──────── Provided data ────────

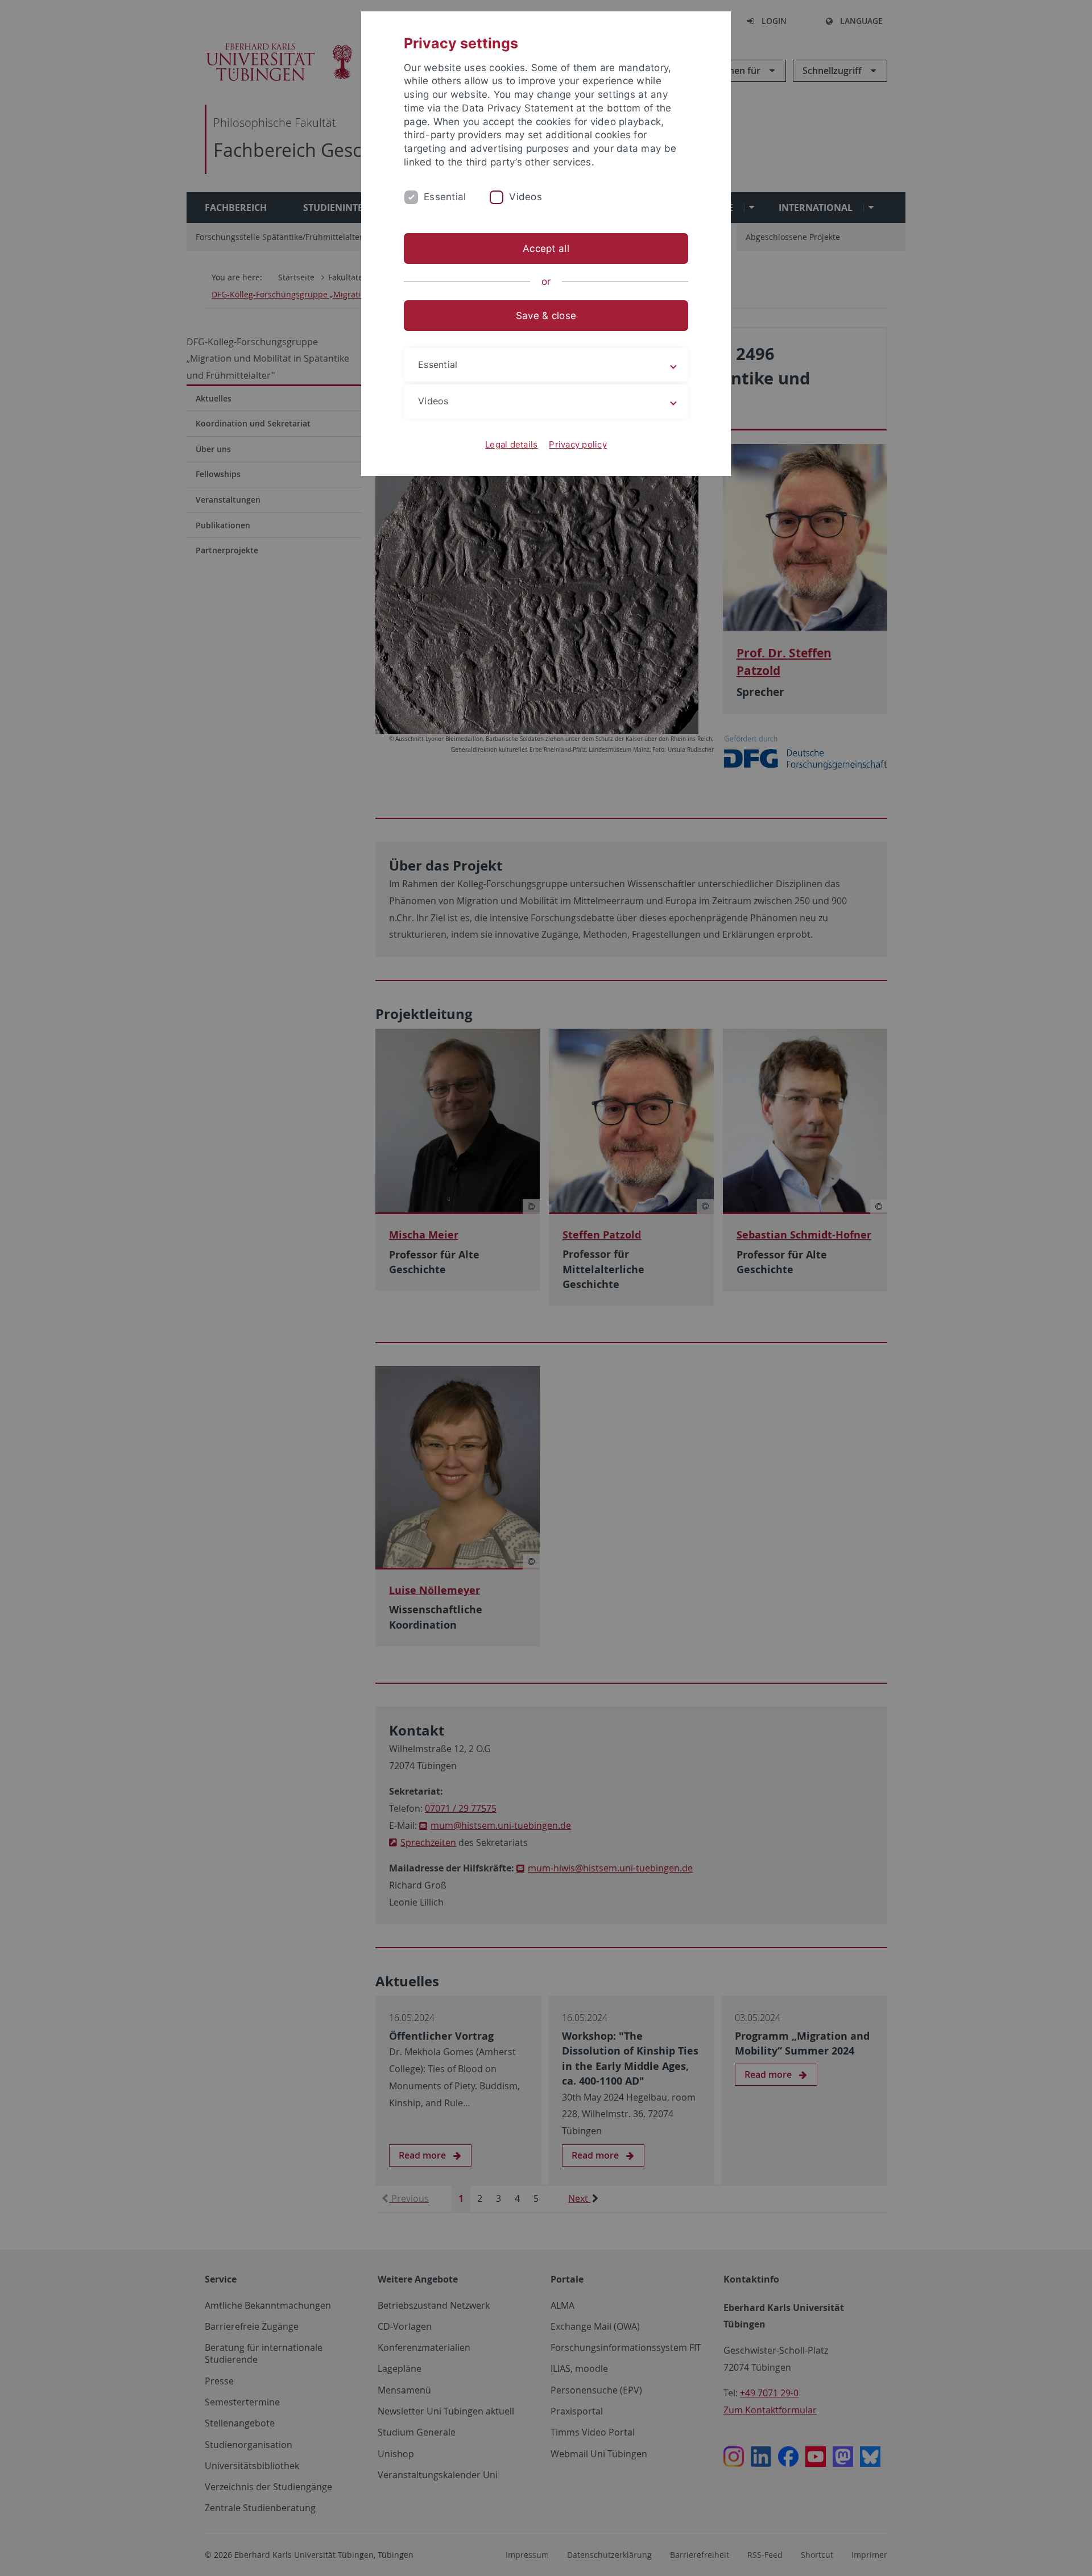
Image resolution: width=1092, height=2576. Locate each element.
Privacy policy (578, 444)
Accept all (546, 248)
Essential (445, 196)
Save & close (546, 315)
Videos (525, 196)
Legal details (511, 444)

────────
──────── Provided data ────────

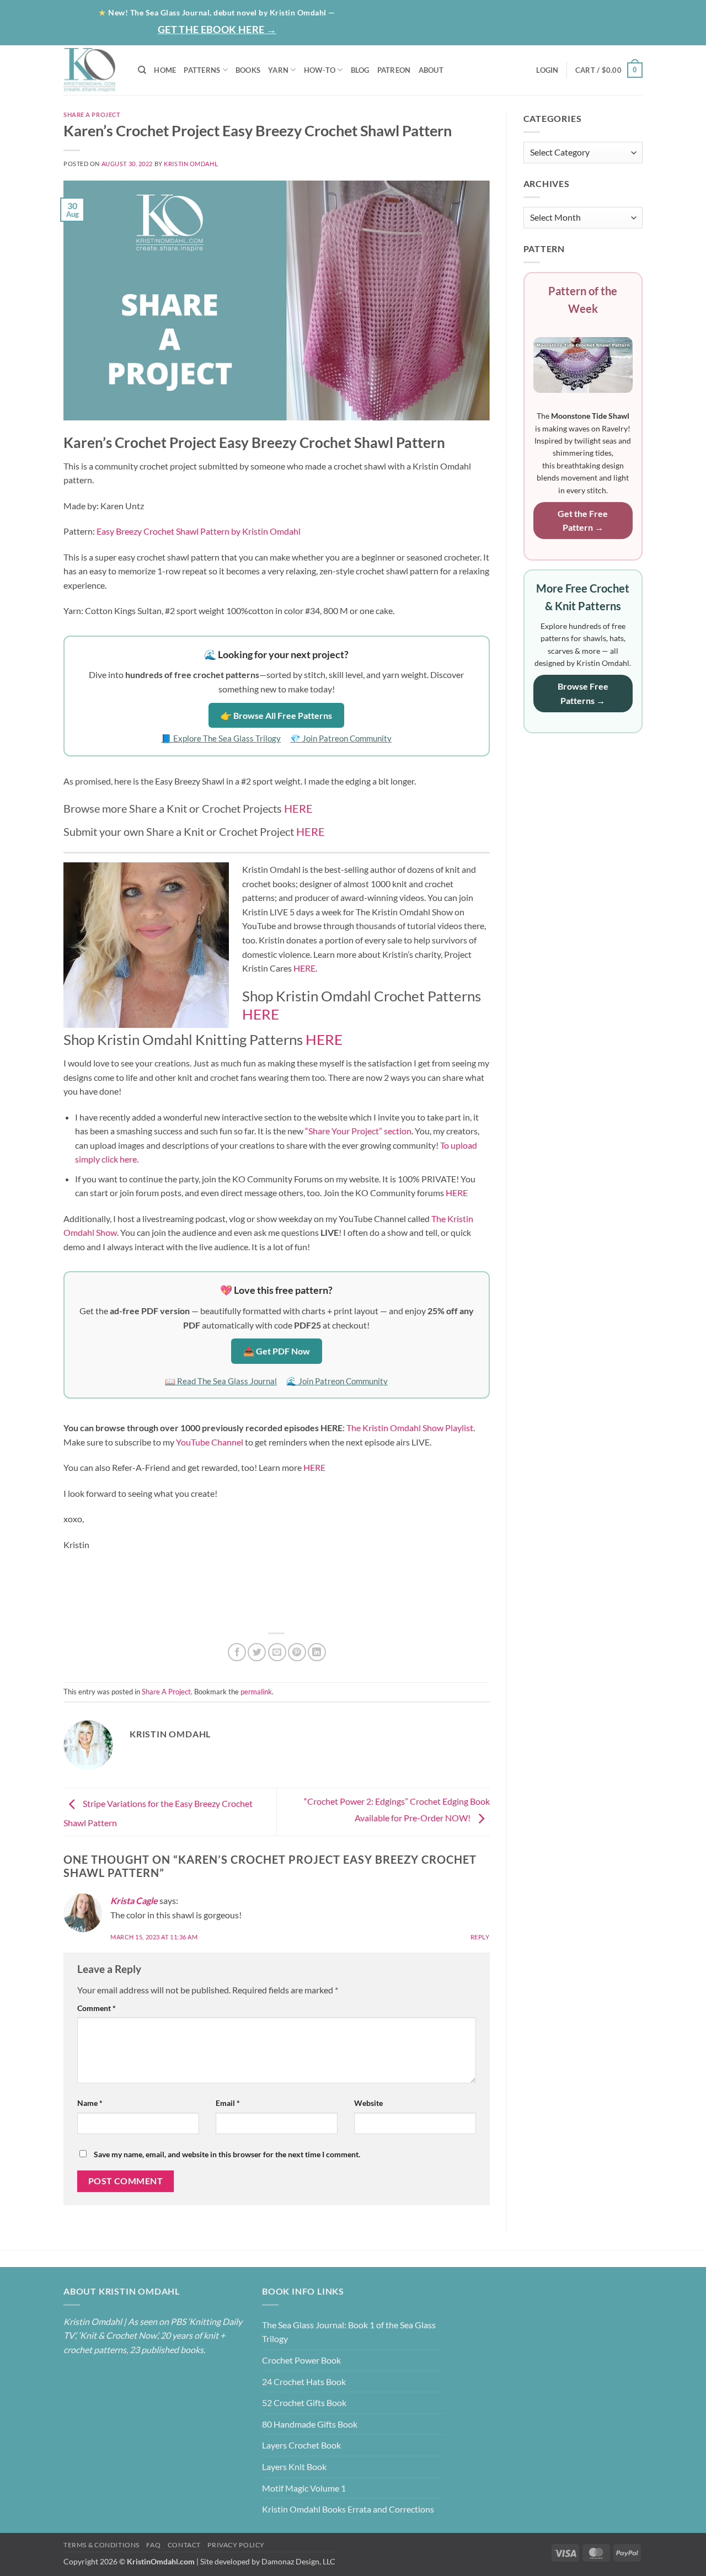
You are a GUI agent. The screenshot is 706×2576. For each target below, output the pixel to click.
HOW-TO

────────
──────── Provided data ────────

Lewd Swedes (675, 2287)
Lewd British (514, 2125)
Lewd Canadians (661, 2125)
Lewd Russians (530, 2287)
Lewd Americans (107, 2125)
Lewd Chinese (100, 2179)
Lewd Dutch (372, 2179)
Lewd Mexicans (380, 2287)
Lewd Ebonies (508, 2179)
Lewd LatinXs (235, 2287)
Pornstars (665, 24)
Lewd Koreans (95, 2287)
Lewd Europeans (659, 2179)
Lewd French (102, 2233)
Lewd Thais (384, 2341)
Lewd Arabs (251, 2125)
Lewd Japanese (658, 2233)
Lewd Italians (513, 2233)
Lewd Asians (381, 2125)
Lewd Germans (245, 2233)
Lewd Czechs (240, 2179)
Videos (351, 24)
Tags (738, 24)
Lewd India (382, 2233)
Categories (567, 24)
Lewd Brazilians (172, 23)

────────

> [Task brief]
In your answer, include only the lines above starting at the line that holds "Image resolution: width=1092, height=2576." and ending at the line that holds "Legal details (511, 444)", copied exactly.

> [Reply]
Image resolution: width=1092, height=2576. Locate each element.
Privacy policy (578, 444)
Accept all (546, 248)
Essential (445, 196)
Save & close (546, 315)
Videos (525, 196)
Legal details (511, 444)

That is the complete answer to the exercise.